**DIRECTIONS**
- 1) According to the market commentary, what operating profit did Diageo post for the first half?
- 2) Carry on writing the market commentary from its final sentence onward.

**SOURCE PASSAGE**
----

Europe

The stock market rollercoaster has continued today, after opening sharply lower in the aftermath of last night’s sharp post Fed sell off and the weakness in Asia markets, European markets have slowly peeled themselves off the canvas. The FTSE100 has managed to recover back into positive territory, after trading down below 7,400 early on, we are now back to within touching distance of 7,600, and the highs this month, as we head towards the close.

While the FTSE100 has managed to shrug off everything that has been thrown at it so far this month, the DAX has lagged and while it has recovered off its lows it is still down on the week. 

The rebound on the FTSE100 has been driven by outperformance across the board with financials, energy and health care driving the gains. HSBC is leading the banks after being upgraded by Exane on a more positive US rate outlook. Standard Chartered is also doing well having been one of the worst performing UK banks last year, its shares pushing up to their highest levels since February 2020.

Diageo’s latest H1 numbers have also given the share price a lift, although the reaction has been a little bit delayed as the shares traded lower initially. The share price performance this year so far hasn’t been great, although the shares have traded down from record highs, earlier this month.

The first half has seen the business post net sales of £8bn, a rise of 20% , and an operating profit of £2.7bn, a 25% improvement on last year’s £2.2bn.

The biggest improvement came in Europe which saw an increase of 21% in net sales, while Africa and Latin America also saw good gains, driven by sales of scotch, tequila, and Chinese white spirits. The company was also able to pass on price increases which helped boost the bottom line and increase operating margins. As far as the outlook is concerned the company expects to see margins to keep track sales, although they did warn of currency impacts in H2 given that in H1 there was a negative effect of £271m.

Are things starting to look up for the easyJet share price?  Since the end of last year, the shares have risen over 15%. Today’s Q1 trading update saw revenues come in at £805m, well above most consensus estimates, with losses almost halving from this time a year ago, coming in at £213m. The number of aircraft in service was 251, above the 152 a year ago, with almost 11.9m passengers carried.

----

**Records in a dataset**
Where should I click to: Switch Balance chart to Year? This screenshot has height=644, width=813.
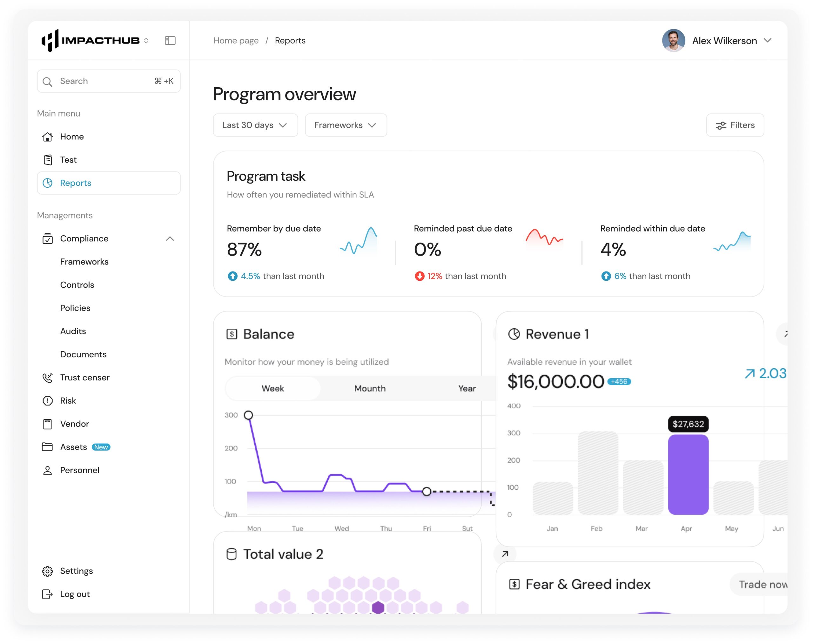[467, 389]
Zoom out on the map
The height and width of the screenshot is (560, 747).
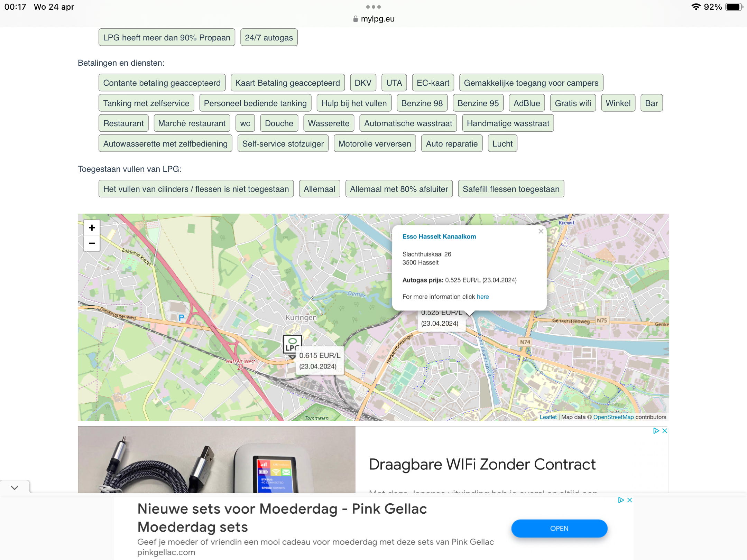click(92, 243)
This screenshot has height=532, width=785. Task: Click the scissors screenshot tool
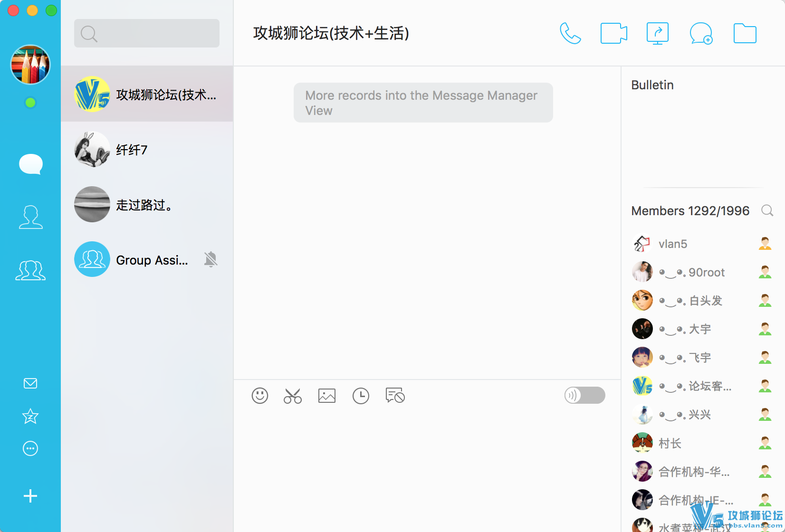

----

**EXPECTED RESULTS**
- 1) £2.7bn, a 25% improvement on last year's £2.2bn.

- 2)
The load factor dropped off sharply in December to 67% from 81% in November, however as far as the outlook is concerned there are grounds for optimism.

Fuel costs are 60% hedged at $504 per metric tonne, compared to the current price of $840, with the airline saying that Q4 capacity on sale is close to 2019 levels, with Q2 currently at 67% of 2019 levels.

US

US markets fell back sharply in the aftermath of yesterday’s Fed meeting, with futures continuing to fall in Asia trading, before seeing a rebound during the European session, as US 10-year yields retreated from their intraday highs.

This retreat off the highs appears to have helped underpin the move higher and the losses we were looking at early on have disappeared with US markets opening higher, helped by a better-than-expected US Q4 GDP number, which shows a US economy that appeared to be recovering well at the end of last year.

On the data front US Q4 GDP came in at 6.9%, comfortably beating expectations of 5.5%, even though personal consumption rose less than expected, by 3.3%. The main reason for the outperformance was our old friend, supply chain issues.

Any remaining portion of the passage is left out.